» **Input material**:
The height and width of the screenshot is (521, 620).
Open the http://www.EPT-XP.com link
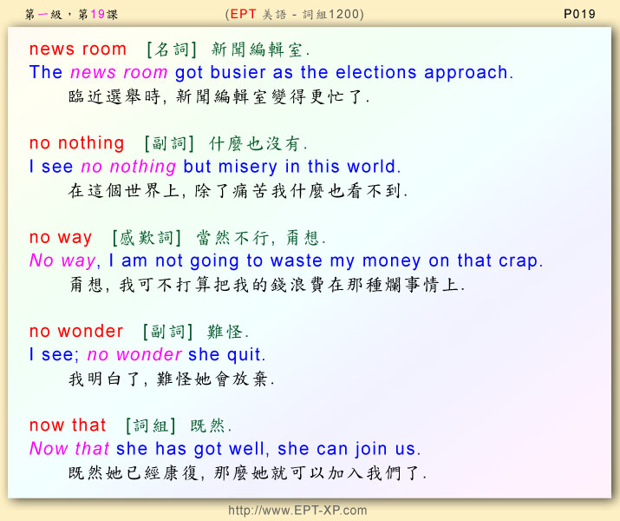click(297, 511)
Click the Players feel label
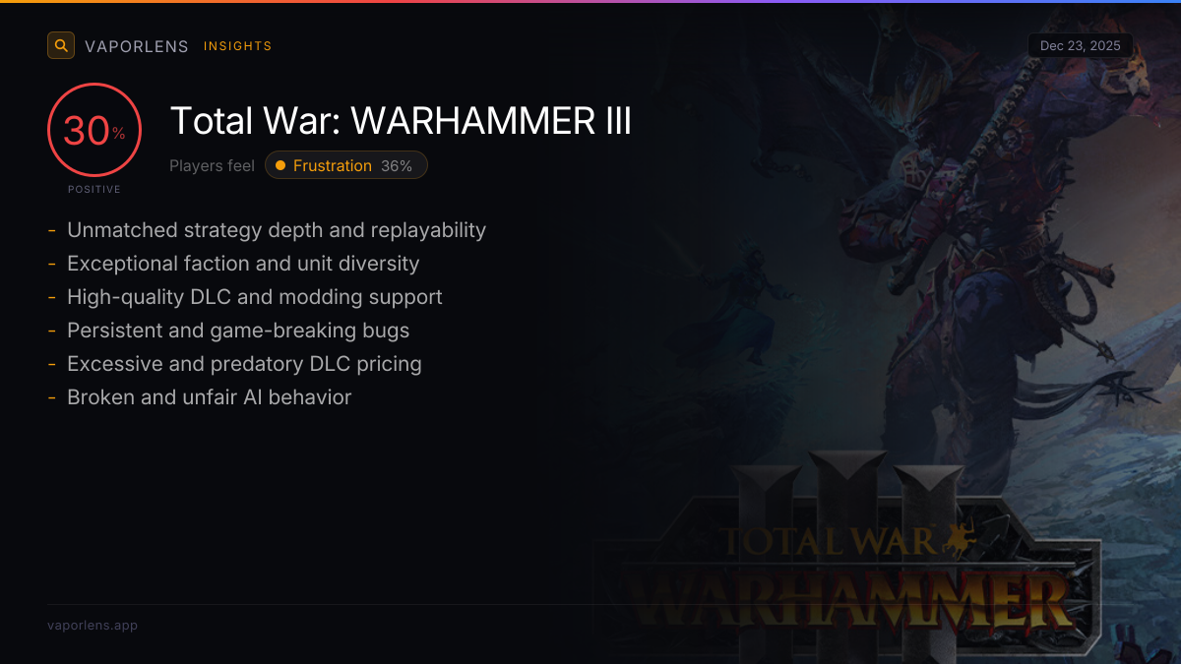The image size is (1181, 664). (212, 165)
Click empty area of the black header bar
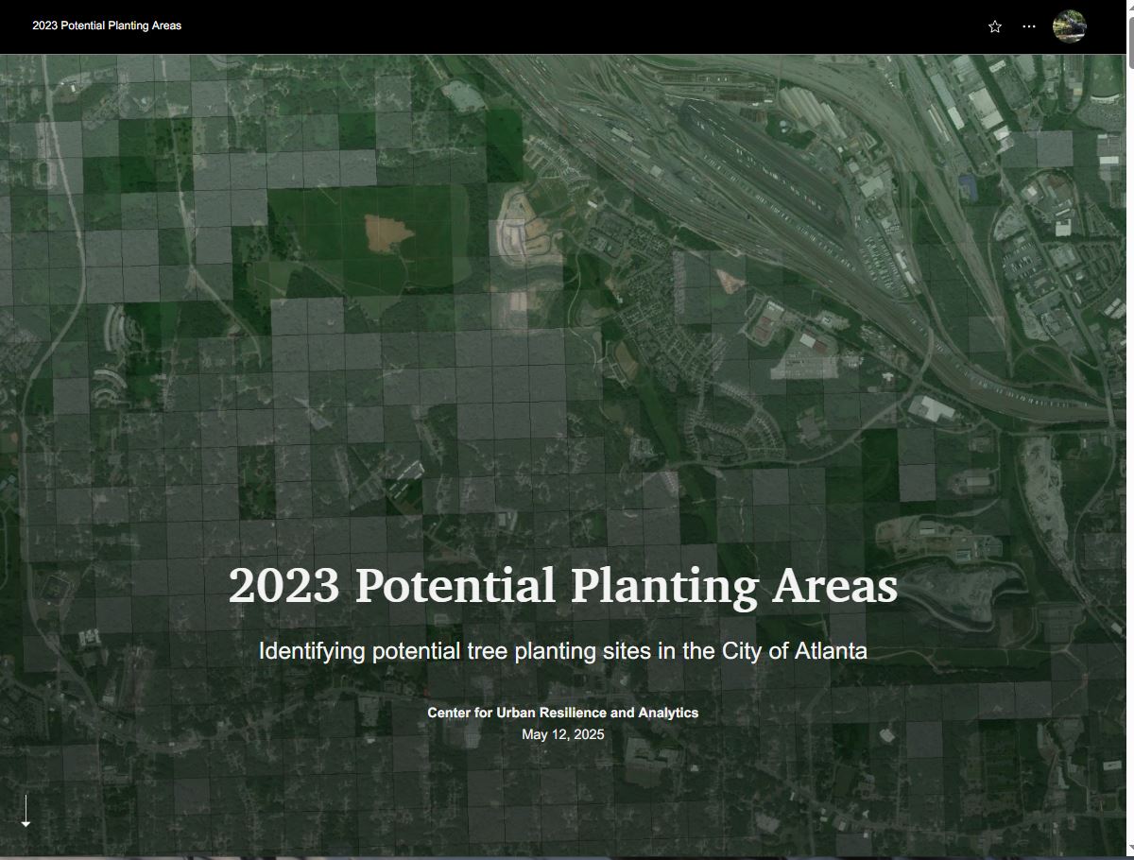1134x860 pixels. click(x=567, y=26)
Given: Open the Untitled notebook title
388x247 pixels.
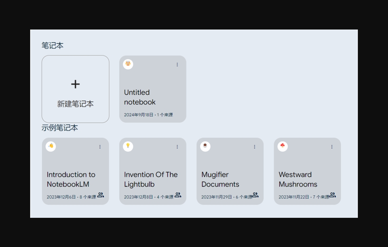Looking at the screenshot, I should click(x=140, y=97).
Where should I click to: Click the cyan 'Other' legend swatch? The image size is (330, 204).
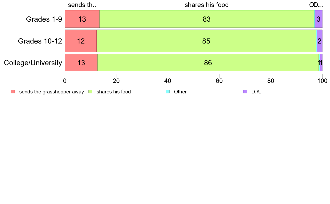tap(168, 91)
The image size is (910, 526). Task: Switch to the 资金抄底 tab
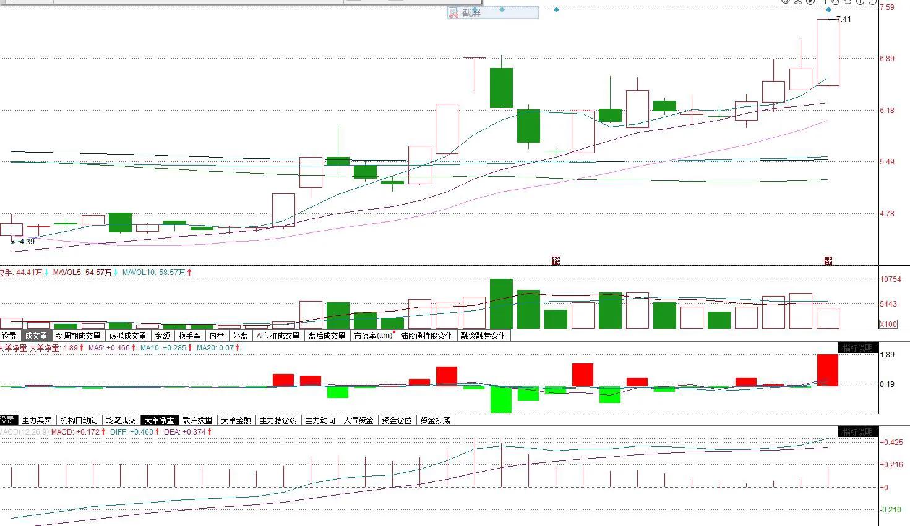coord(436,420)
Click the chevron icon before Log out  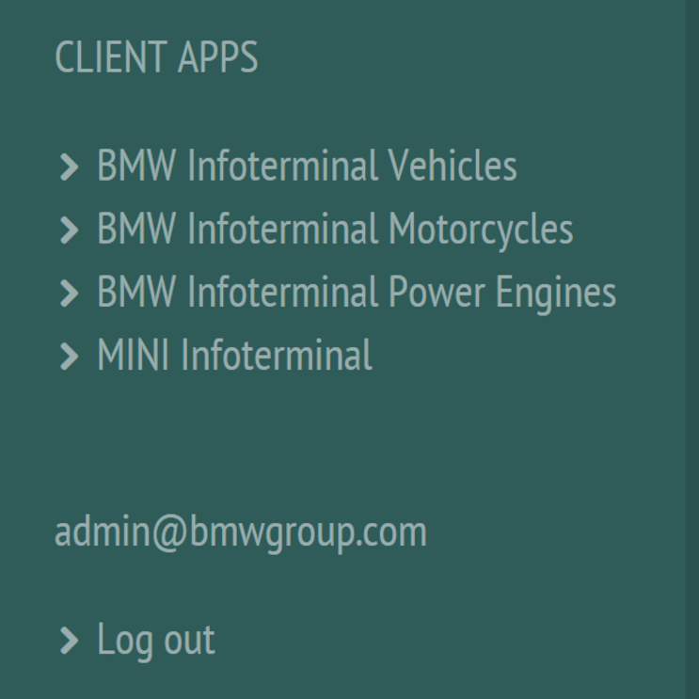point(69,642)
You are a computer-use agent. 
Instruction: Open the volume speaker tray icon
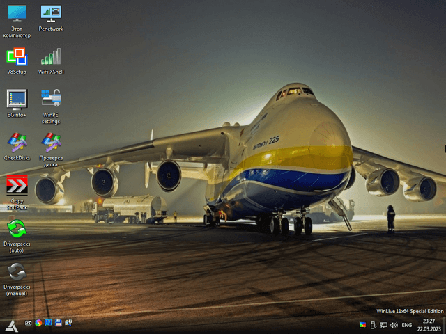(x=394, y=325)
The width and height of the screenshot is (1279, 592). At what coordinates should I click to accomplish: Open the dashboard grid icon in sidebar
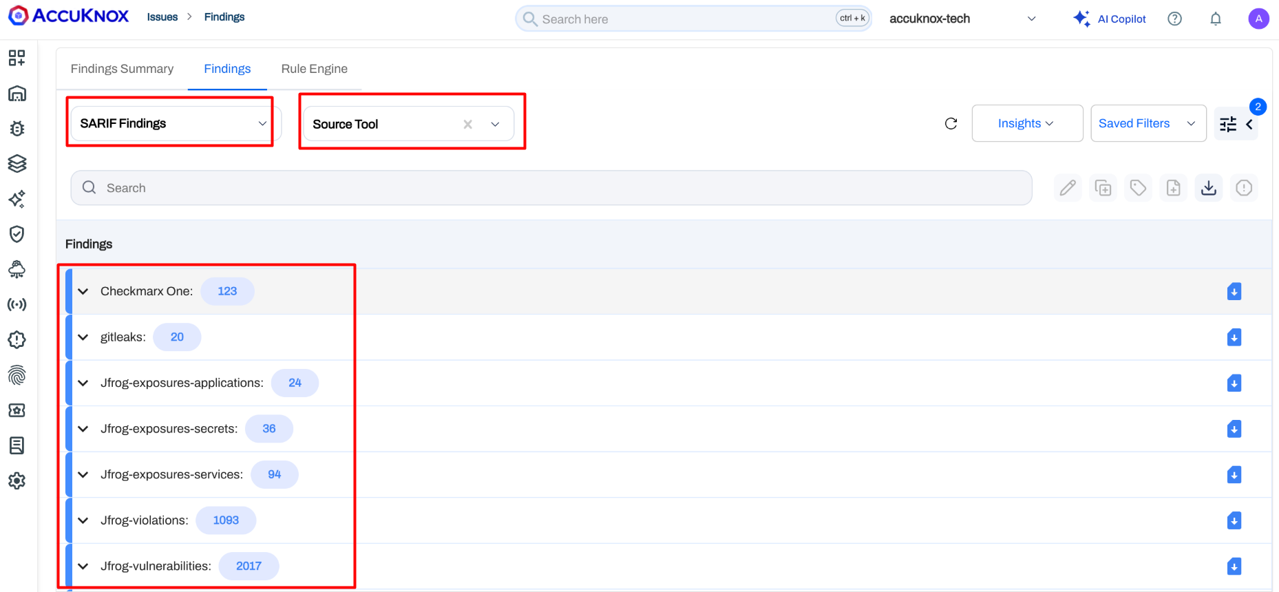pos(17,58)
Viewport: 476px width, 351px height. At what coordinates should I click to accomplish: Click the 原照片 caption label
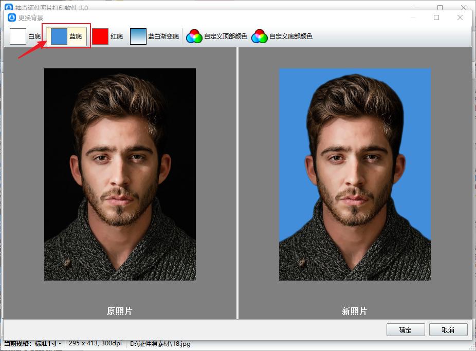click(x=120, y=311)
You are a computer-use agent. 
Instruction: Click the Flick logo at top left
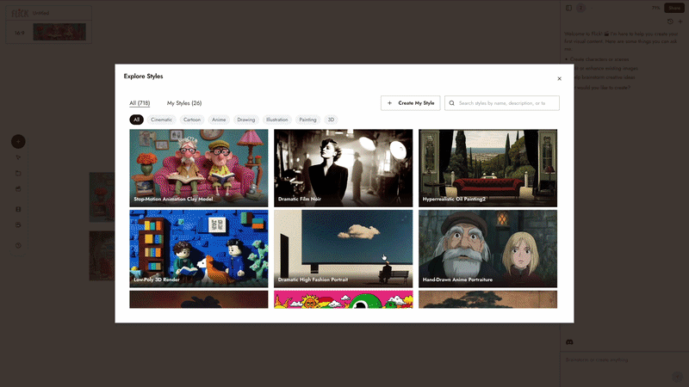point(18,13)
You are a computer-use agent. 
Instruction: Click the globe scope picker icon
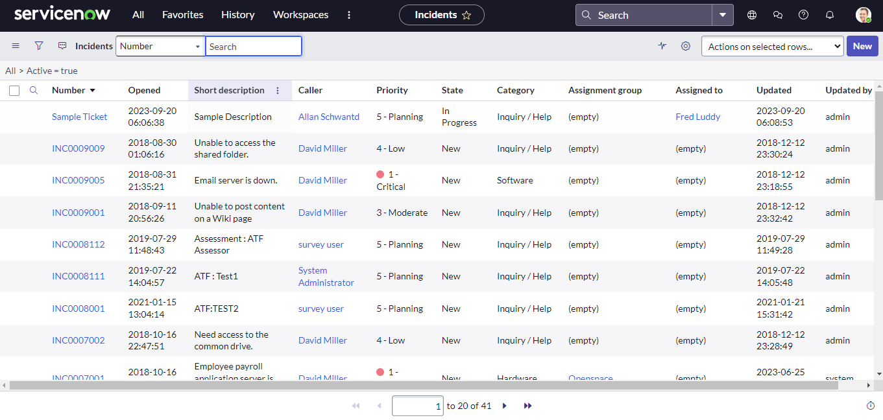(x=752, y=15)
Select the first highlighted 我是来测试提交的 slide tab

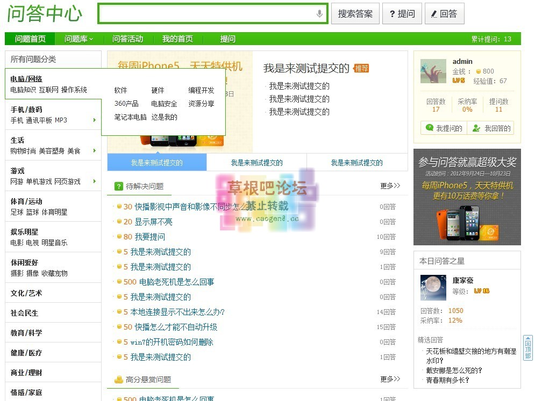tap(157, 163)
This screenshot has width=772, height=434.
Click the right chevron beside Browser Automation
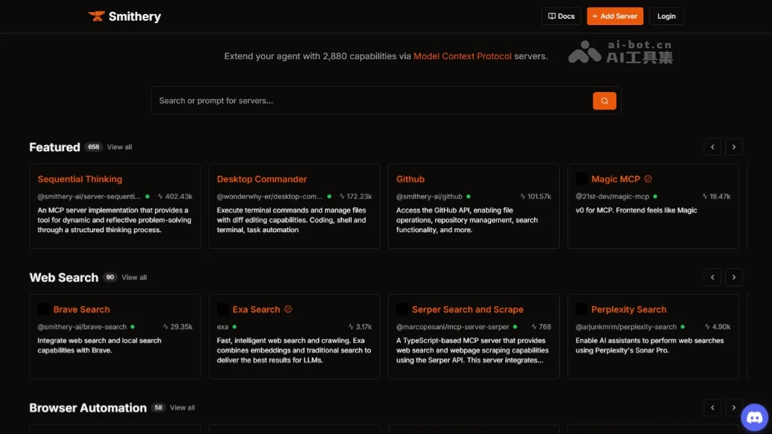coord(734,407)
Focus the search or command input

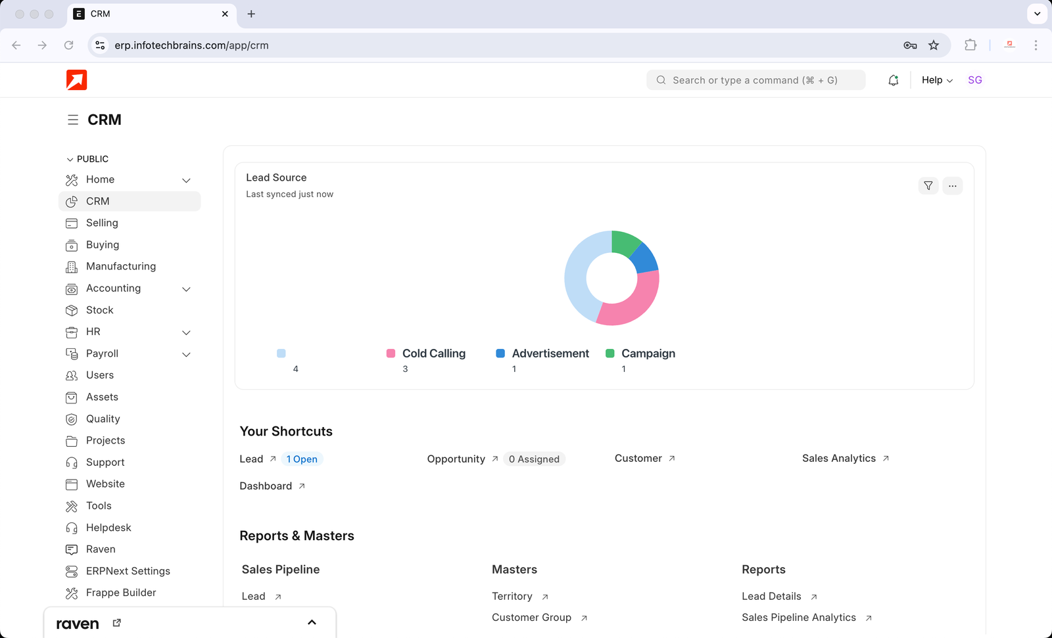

» **Work to do**: Extract the text of the entries, word for word, from the line containing "Select the first" down through the end of the entries. Leave the pictures out of your answer.

» **Response to this exercise**:
Select the first highlighted 我是来测试提交的 slide tab

tap(157, 163)
This screenshot has width=772, height=434.
Click the right chevron beside Browser Automation
coord(734,407)
Focus the search or command input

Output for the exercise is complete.